Every line from the one with "The image size is (960, 387)." through the end of the entries below should be written out exactly; the pictures should not.

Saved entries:
§
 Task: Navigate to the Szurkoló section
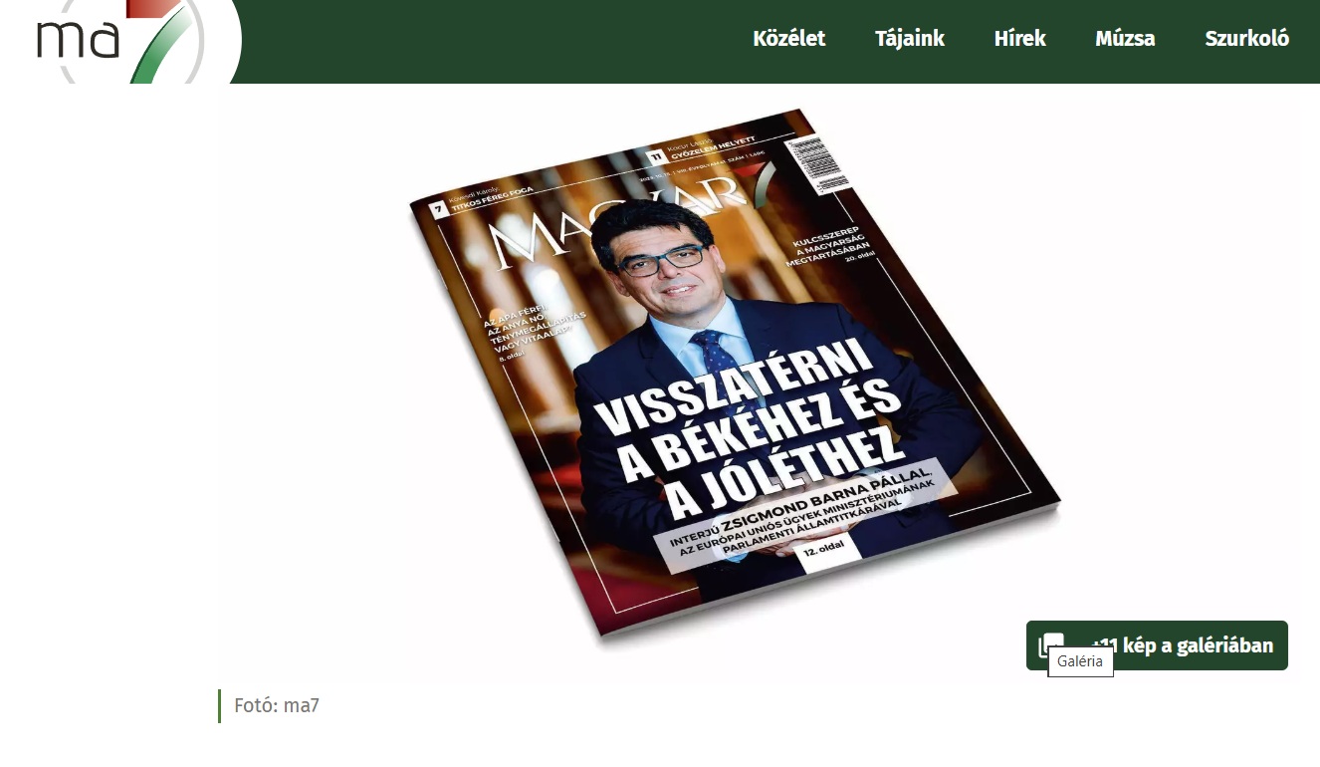pyautogui.click(x=1246, y=39)
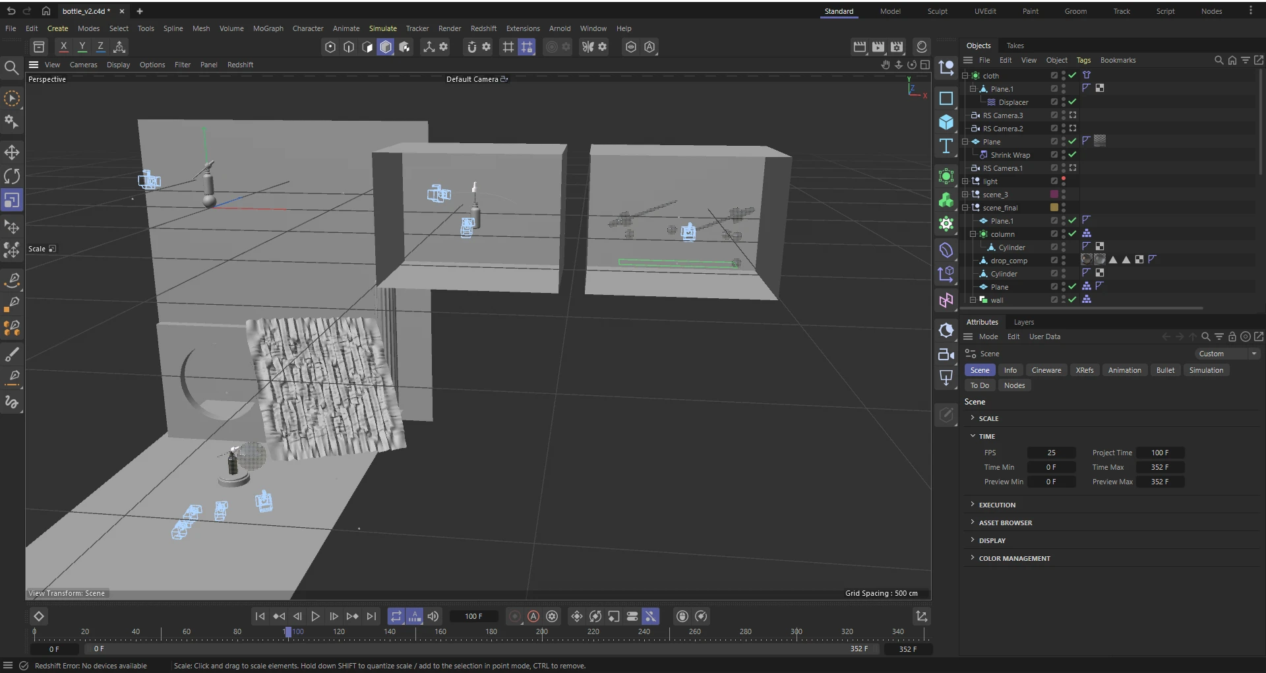
Task: Toggle the enable checkmark for cloth object
Action: pos(1072,75)
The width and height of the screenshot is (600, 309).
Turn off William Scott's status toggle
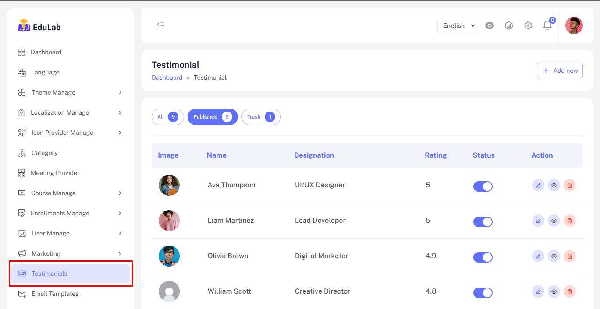(x=483, y=293)
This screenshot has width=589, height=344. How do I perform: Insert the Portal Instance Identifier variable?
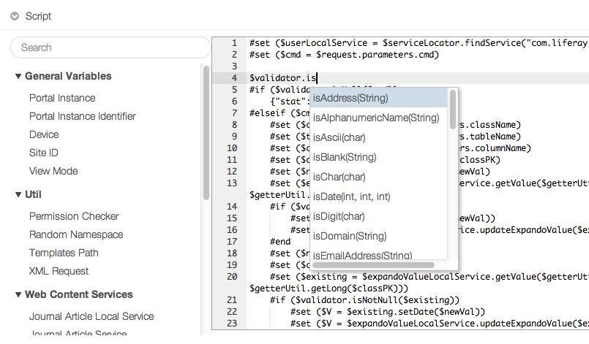click(x=82, y=116)
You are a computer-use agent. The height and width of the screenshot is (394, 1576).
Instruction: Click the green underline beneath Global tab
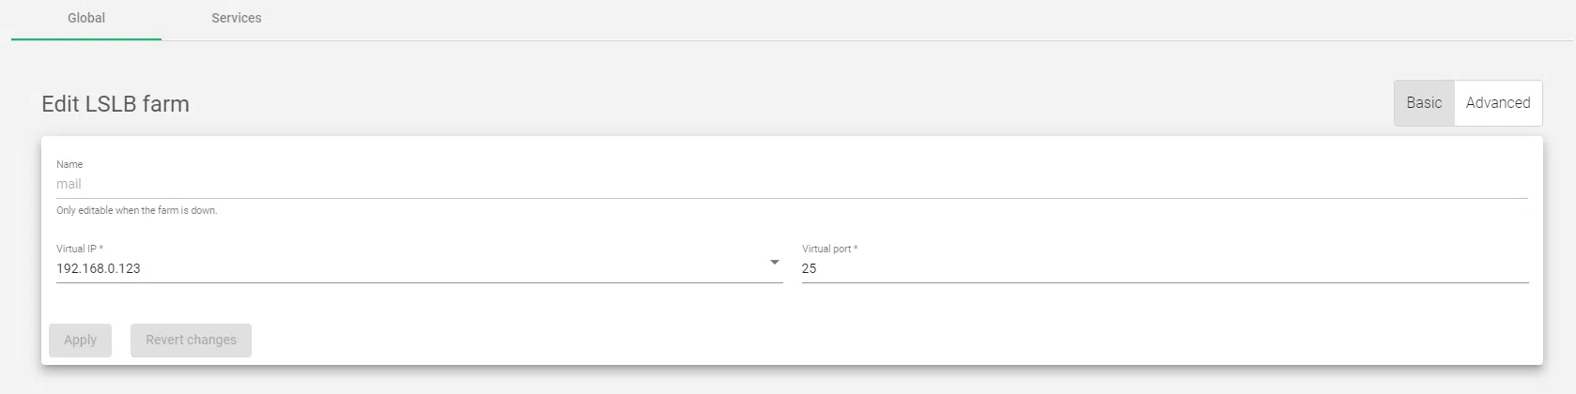click(86, 39)
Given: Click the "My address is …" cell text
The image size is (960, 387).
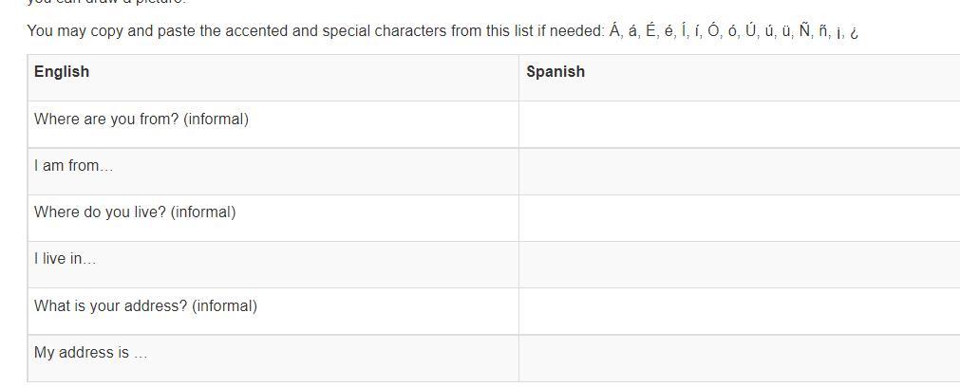Looking at the screenshot, I should pos(90,353).
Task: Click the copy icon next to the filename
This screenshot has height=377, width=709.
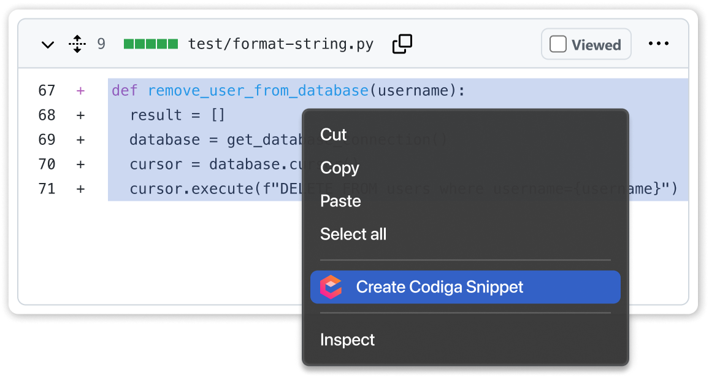Action: [x=402, y=44]
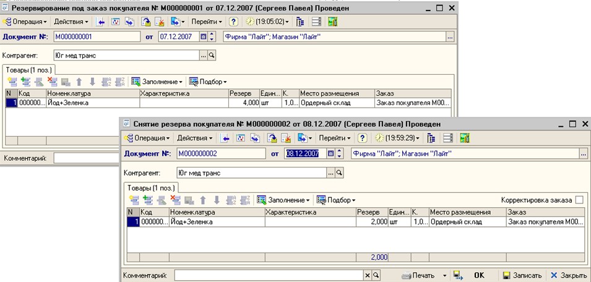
§
Written answer
The image size is (960, 387).
Looking at the screenshot, I should pos(90,353).
Task: Click the copy icon next to the filename
This screenshot has height=377, width=709.
Action: [x=402, y=44]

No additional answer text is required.